| GOAL |
Rewrite the records from the line containing "Task: Open the QuickTime Player desktop icon" through the line containing "The width and height of the screenshot is (1024, 640).", swapping "reload" for "refresh" and leaving everything else in those lines unchanged.
===== SOURCE MATERIAL =====
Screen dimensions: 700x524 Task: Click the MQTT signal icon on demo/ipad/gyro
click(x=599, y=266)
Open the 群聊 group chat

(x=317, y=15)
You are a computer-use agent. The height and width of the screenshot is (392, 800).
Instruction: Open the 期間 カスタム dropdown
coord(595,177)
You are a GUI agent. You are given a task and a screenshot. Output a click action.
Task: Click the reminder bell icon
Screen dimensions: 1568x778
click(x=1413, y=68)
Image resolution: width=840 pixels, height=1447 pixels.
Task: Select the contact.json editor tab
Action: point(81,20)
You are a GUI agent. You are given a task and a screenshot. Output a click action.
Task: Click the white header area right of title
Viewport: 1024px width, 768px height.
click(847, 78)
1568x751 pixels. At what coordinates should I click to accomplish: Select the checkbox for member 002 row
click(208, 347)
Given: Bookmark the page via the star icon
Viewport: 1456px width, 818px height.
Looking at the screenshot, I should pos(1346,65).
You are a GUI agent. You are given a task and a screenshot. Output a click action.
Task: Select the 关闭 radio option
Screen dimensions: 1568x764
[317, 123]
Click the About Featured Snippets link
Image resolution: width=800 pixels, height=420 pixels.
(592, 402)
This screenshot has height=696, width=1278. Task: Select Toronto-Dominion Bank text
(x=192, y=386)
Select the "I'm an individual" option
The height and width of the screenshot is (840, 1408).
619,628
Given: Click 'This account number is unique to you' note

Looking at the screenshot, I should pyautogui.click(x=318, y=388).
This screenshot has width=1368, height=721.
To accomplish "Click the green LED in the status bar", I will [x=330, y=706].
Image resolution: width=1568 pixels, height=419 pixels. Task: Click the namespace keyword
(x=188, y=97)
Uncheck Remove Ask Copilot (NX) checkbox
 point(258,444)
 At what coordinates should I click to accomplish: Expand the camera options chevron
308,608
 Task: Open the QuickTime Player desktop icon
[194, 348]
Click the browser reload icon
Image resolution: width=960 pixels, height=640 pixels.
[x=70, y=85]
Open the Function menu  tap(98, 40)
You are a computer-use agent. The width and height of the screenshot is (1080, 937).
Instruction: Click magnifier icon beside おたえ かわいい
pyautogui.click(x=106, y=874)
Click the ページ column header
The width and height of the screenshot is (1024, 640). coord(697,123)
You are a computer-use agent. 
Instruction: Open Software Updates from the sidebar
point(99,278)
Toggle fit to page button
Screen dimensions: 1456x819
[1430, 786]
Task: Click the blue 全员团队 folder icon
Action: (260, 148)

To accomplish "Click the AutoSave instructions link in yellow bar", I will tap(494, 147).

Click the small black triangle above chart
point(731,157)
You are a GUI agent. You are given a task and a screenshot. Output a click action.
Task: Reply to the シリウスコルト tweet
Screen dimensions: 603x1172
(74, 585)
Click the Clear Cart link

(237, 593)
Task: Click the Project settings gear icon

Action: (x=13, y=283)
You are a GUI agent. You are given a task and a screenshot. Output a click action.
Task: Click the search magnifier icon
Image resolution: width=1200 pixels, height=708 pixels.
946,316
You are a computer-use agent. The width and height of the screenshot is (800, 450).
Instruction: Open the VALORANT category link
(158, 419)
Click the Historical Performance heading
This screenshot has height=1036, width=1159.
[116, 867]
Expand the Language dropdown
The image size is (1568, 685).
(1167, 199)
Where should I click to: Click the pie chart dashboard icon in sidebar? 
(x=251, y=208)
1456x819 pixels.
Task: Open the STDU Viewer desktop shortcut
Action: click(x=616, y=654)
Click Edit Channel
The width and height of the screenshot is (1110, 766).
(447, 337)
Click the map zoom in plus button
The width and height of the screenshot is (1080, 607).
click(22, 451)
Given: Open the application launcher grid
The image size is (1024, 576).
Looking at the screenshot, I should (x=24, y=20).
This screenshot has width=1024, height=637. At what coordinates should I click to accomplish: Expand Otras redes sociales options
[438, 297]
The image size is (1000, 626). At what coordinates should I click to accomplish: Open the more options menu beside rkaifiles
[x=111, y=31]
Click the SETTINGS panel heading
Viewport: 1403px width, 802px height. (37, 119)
=====
| CORRECT RESULT |
 Task: Open the QuickTime Player desktop icon
[194, 348]
Click the browser refresh icon
Image resolution: width=960 pixels, height=640 pixels.
[x=70, y=85]
Open the Function menu  tap(98, 40)
You are a computer-use agent. The width and height of the screenshot is (1080, 937).
Instruction: Click magnifier icon beside おたえ かわいい
pyautogui.click(x=106, y=874)
Click the ページ column header
The width and height of the screenshot is (1024, 640). coord(697,123)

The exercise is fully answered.